Economists love the word “Great” for significant economic events—such as The Great Depression—probably using it too much.  I’m as guilty as anyone. I used the terms Great Inflation and Great Disinflation for the late 1960s and 1970s inflation and its end, and Great Deviation for the harmful deviation from good economic policy in recent years. Researchers at the BIS, detecting similar developments in other countries are going global and calling it the Global Great Deviation.

For variety, back in the 1990s, I used the term The Long Boom to refer to the long period of nearly uninterrupted economic growth that began in the early 1980s. But, true to tradition, it didn’t stick.  Instead, The Great Moderation caught on.  Unfortunately the Great Moderation was killed by The Great Deviation which then gave birth to The Great Recession.

Now, keeping with tradition, Merle Hazard has named his new song about the Fed’s current problem of undoing its unconventional monetary policy The Great Unwind.  (It’s a great song by the way). I’ve been arguing for several years that uncertainty about this Great Unwind has been in part the cause of the very slow recovery.  Now already in its fifth year, there is plenty of evidence that this recovery has been unusually slow compared to recoveries from previous deep recessions in US history.
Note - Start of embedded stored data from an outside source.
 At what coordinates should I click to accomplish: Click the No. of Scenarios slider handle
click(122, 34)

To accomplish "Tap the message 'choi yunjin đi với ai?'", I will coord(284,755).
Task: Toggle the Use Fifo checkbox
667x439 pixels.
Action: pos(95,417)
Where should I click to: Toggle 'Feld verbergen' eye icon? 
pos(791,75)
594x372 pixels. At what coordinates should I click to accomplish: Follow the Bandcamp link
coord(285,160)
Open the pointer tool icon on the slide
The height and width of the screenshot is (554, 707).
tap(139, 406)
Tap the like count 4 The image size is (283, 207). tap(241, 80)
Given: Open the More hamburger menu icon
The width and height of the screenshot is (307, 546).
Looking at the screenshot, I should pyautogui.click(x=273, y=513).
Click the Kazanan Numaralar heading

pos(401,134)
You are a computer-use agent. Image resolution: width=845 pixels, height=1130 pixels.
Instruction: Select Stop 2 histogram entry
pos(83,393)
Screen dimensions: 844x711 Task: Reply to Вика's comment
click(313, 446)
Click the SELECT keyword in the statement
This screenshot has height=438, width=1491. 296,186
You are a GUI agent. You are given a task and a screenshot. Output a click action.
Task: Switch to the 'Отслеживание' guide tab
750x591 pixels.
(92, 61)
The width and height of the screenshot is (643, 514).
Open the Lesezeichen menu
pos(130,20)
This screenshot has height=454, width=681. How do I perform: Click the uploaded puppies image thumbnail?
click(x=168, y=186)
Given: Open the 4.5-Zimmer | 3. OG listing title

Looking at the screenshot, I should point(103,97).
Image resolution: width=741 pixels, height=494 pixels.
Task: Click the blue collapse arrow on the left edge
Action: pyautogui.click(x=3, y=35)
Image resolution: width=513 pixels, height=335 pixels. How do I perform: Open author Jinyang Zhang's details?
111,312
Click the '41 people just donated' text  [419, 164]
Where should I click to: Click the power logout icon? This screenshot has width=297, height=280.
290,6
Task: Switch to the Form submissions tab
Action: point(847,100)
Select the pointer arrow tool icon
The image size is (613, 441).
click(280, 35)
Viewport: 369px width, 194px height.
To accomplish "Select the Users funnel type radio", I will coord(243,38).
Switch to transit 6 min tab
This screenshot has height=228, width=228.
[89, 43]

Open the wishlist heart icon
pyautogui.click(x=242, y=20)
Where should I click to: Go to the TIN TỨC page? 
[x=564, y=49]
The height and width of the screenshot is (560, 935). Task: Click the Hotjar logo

But what to call this very slow recovery?  Some call it The Not-So-Great Recovery, but will that stick?  Bob Hall calls it The Long Slump, which would be an especially good term if the Long Boom had been the preferred term for the Great Moderation.  How about the Great Slump? Following the book by Lee Ohanian, Ian Wright and me, it could be the Great Delayed Recovery, or simply, the Great Delay. Time will tell.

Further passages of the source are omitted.